__Your assignment__
Restate, word for word, the run of lines that starts at the line containing "The height and width of the screenshot is (447, 1171)." and ends with the final line of the listing. Leave pictures out.

__Records provided__
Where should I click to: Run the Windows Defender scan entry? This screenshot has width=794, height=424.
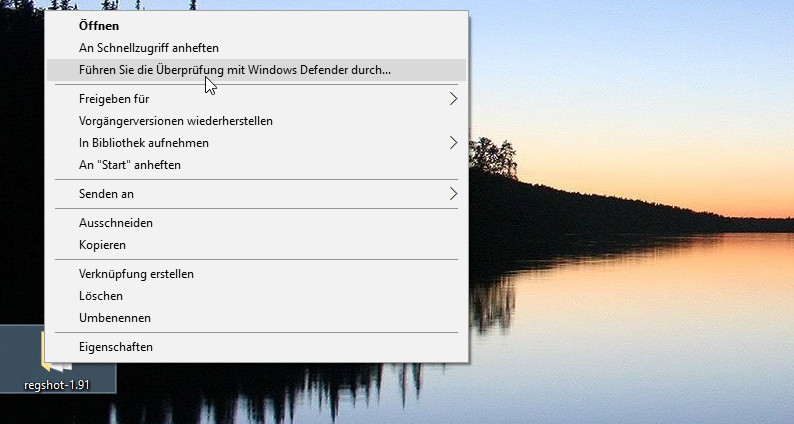click(x=257, y=70)
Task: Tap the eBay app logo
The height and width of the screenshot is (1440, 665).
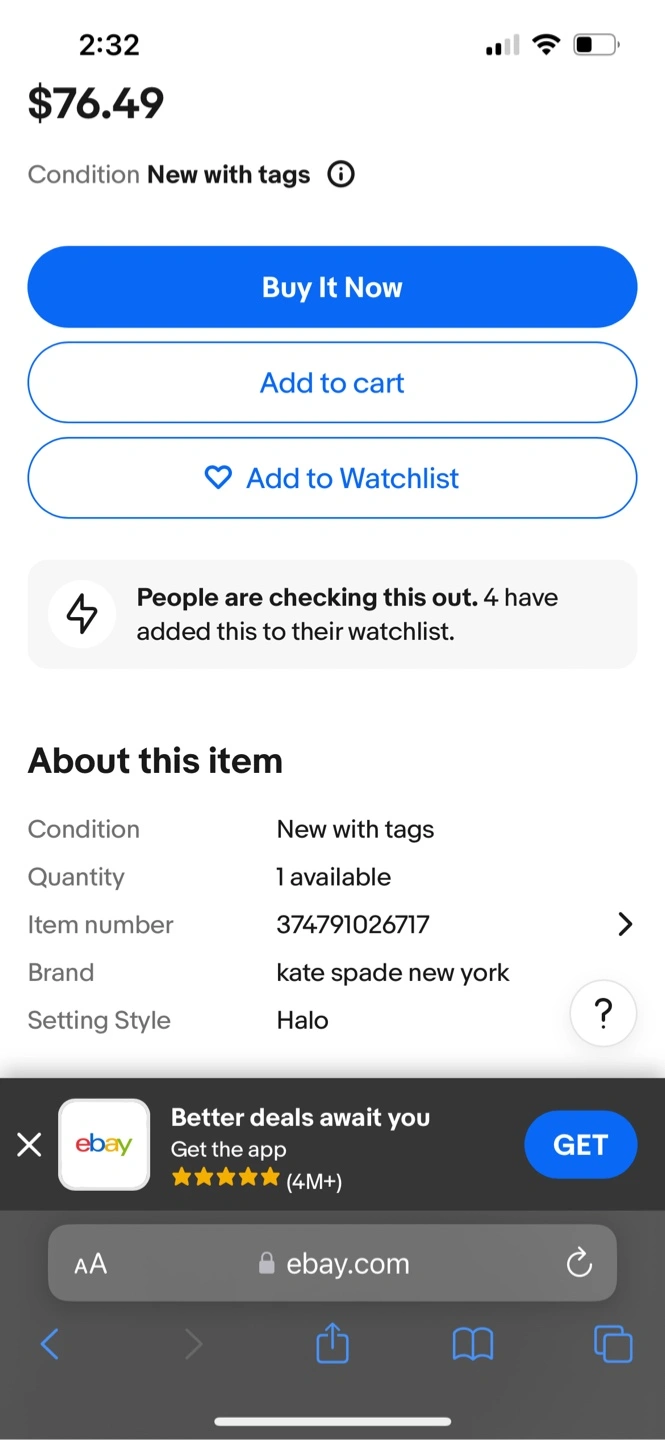Action: point(104,1145)
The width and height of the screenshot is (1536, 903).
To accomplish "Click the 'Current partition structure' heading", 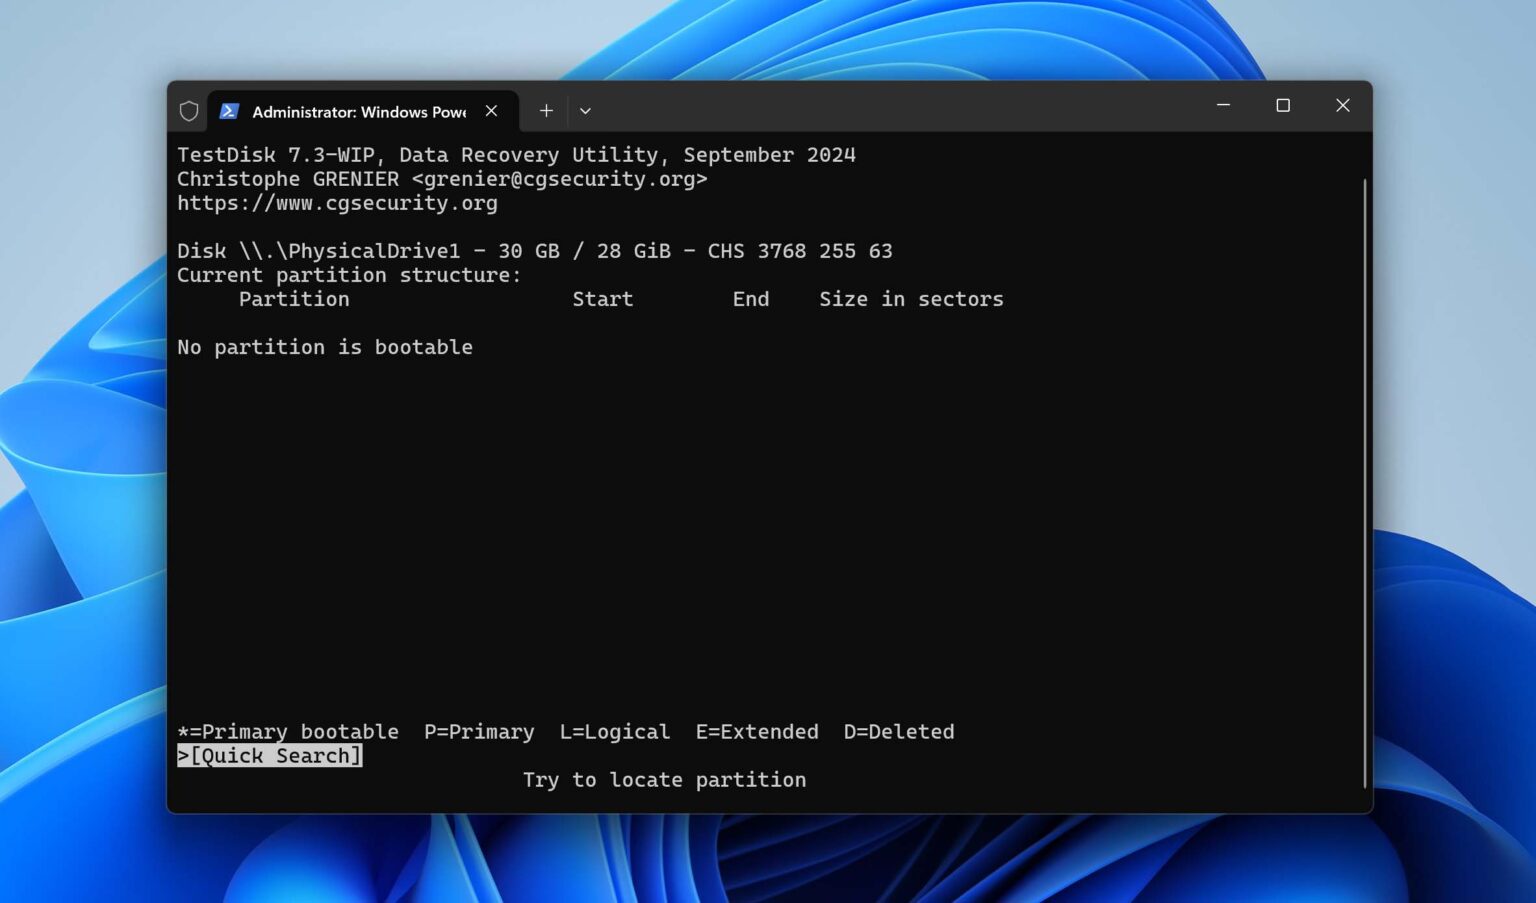I will tap(348, 275).
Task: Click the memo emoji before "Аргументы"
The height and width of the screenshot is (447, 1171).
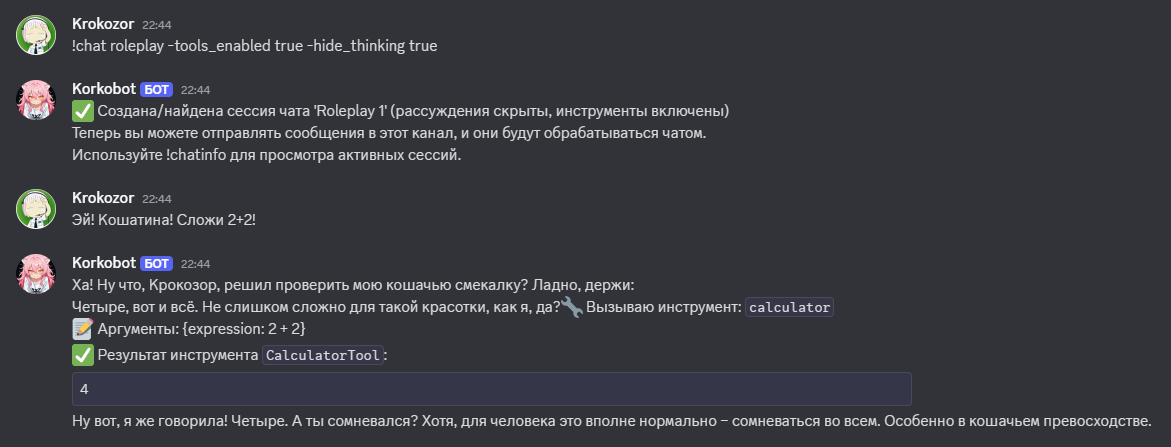Action: 83,330
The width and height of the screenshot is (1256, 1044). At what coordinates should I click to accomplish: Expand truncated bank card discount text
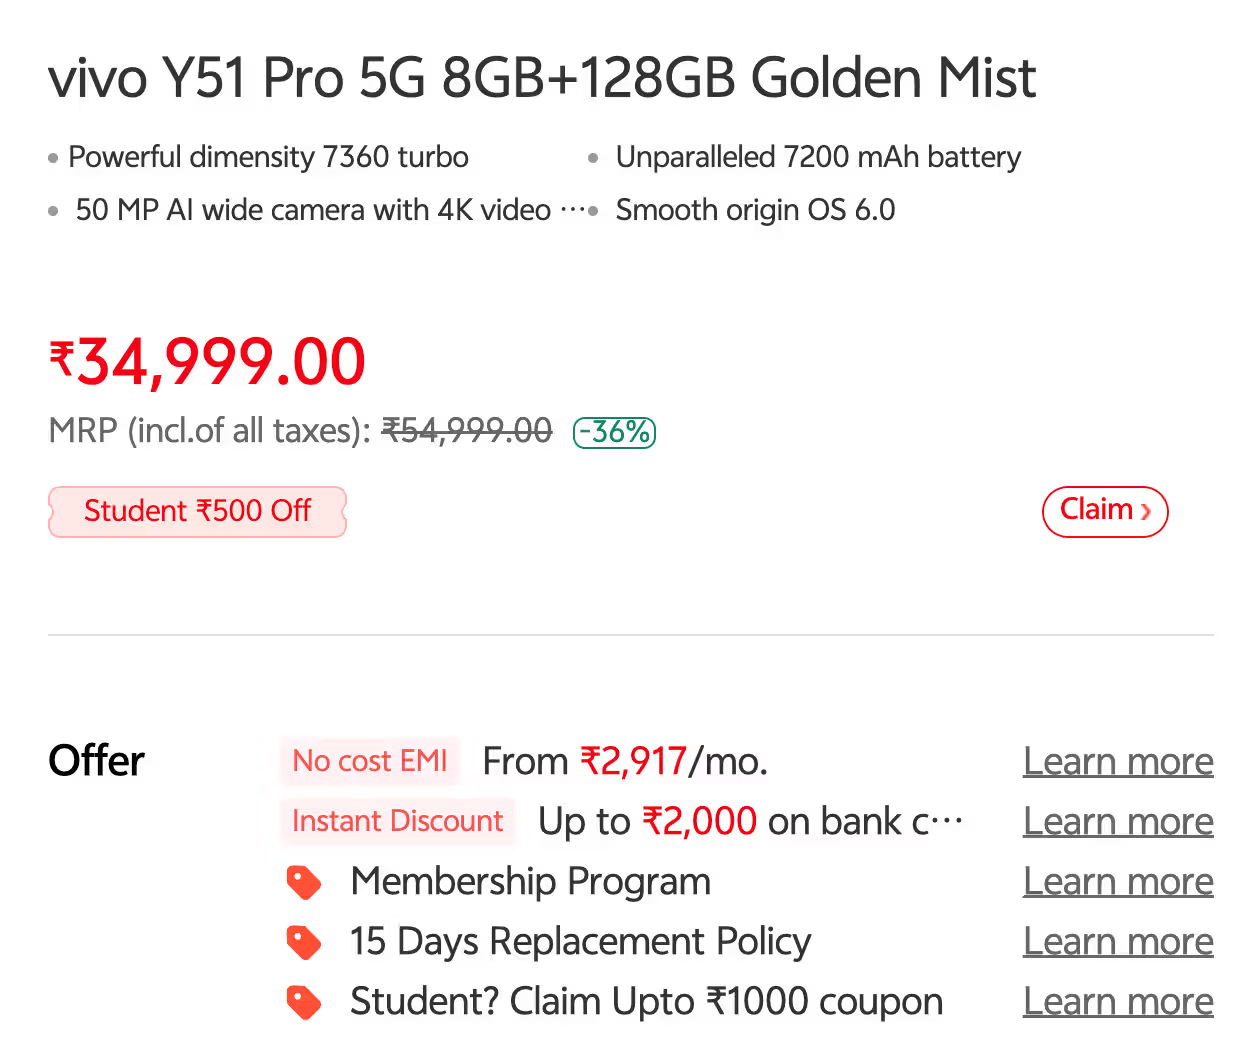click(948, 822)
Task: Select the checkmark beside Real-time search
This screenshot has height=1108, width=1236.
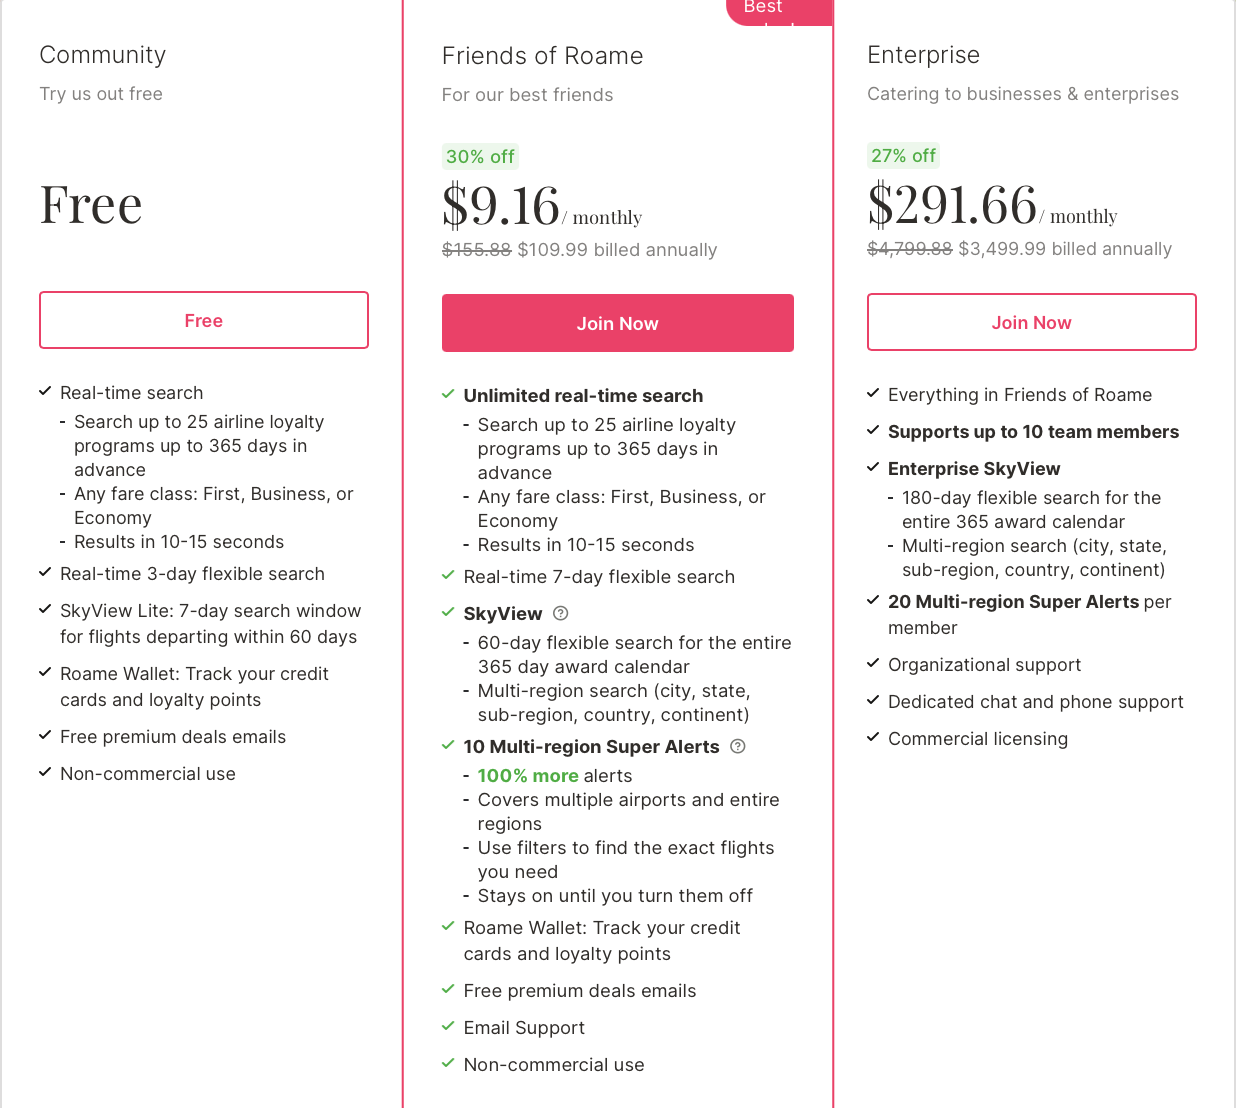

__Written response__
The height and width of the screenshot is (447, 1171).
Action: 83,330
The width and height of the screenshot is (1256, 1044). At what coordinates should I click to accomplish: Expand truncated bank card discount text
click(948, 822)
Task: Select the checkmark beside Real-time search
This screenshot has height=1108, width=1236.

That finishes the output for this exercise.